## Given text

She then emphasized kindness. [The] most precious . . . [lesson from her isolation] I learnt . . . [was] the value of kindness. Every kindness I received, small or big, convinced me that there could never be enough of it in our world. To be kind is to respond with sensitivity and human warmth to the hopes and needs of others. Even the briefest touch of kindness can lighten a heavy heart. Kindness can change the lives of people. ”

Aung san Suu Kyi concluded with these words. “Ultimately our aim should be to create a world free from the displaced, the homeless and the hopeless, a world of which each and every corner is a true sanctuary where the inhabitants will have the freedom and the capacity to live in peace. Every thought, every word, and every action that adds to the positive and the wholesome is a contribution to peace. Each and every one of us is capable of making such a contribution. Let us join hands to try to create a peaceful world where we can sleep in security and wake in happiness.”

## Extracted entries

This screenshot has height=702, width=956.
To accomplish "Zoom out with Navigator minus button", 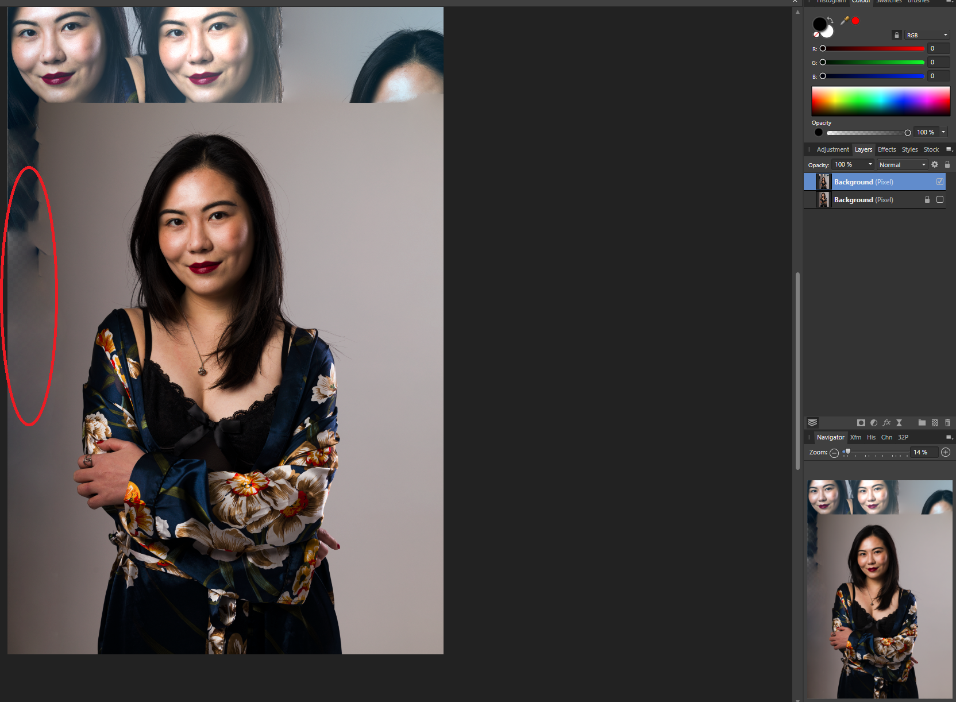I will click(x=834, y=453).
* * *
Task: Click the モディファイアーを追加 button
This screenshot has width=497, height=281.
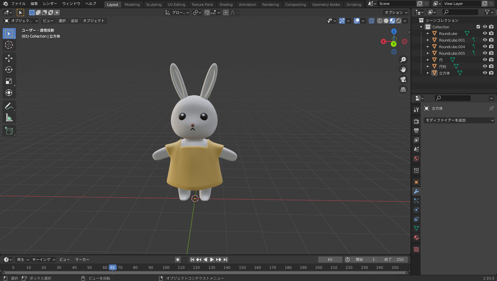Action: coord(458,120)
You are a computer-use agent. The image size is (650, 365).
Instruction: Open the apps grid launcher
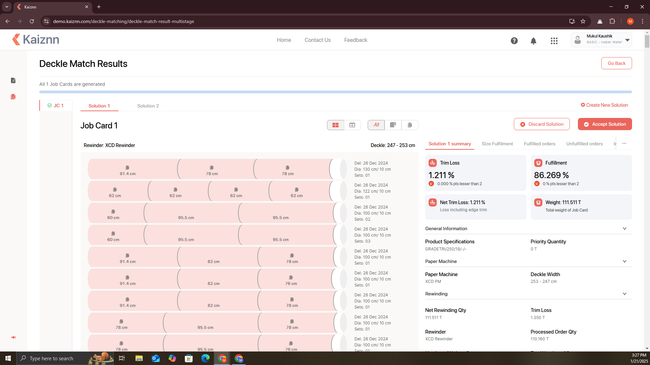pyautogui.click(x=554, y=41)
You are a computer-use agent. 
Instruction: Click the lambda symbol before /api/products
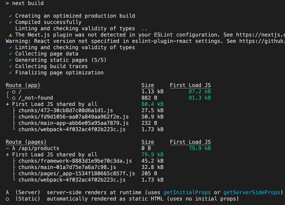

## What to work on
#1 Decide whether each statement agrees with the passage on kindness and peace. Answer yes or no, and quote the deciding words of the passage.
(a) Even the briefest touch of kindness can lighten a heavy heart.
(b) Only a few people are capable of contributing to peace.
(c) Kindness is defined as responding with sensitivity and human warmth to the hopes and needs of others.
#2 Answer these questions using the passage on kindness and peace.
(a) What is named as the most precious lesson learnt?
(b) What is every thought, word, and action that adds to the positive and the wholesome said to be?
(c) In the closing words, what kind of world are we urged to join hands to create?
#3 Proceed with the passage on kindness and peace, writing on from its final sentence.

## Results in order
#1
(a) Yes: "Even the briefest touch of kindness can lighten a heavy heart."
(b) No: "Each and every one of us is capable of making such a contribution."
(c) Yes: "To be kind is to respond with sensitivity and human warmth to the hopes and needs of others."

#2
(a) The value of kindness.
(b) A contribution to peace.
(c) A peaceful world where we can sleep in security and wake in happiness.

#3
Conclusion

I have never been to Myanmar (Burma), and I do not know the history of that country in any great detail. But in 2001 as a pro bono attorney I helped a Burmese man obtain asylum in the U.S. because of his well-founded fear of persecution if he returned to his homeland due to his political opposition to its military regime. He had been arrested in his home country for distributing video tapes of the movie “Beyond Rangoon [now Yangon],” which was critical of the military regime.

Aung San Suu Kyi also suffered persecution because of her political opinions and thereby demonstrated the importance of human rights for her and for all of us. I share this belief in human rights although I never have had to pay the personal cost she did. I also share with her the experience of having “read” Philosophy, Politics and Economics at the University of Oxford.

Aung San Suu Kyi’s life and her acceptance speech are especially moving for me.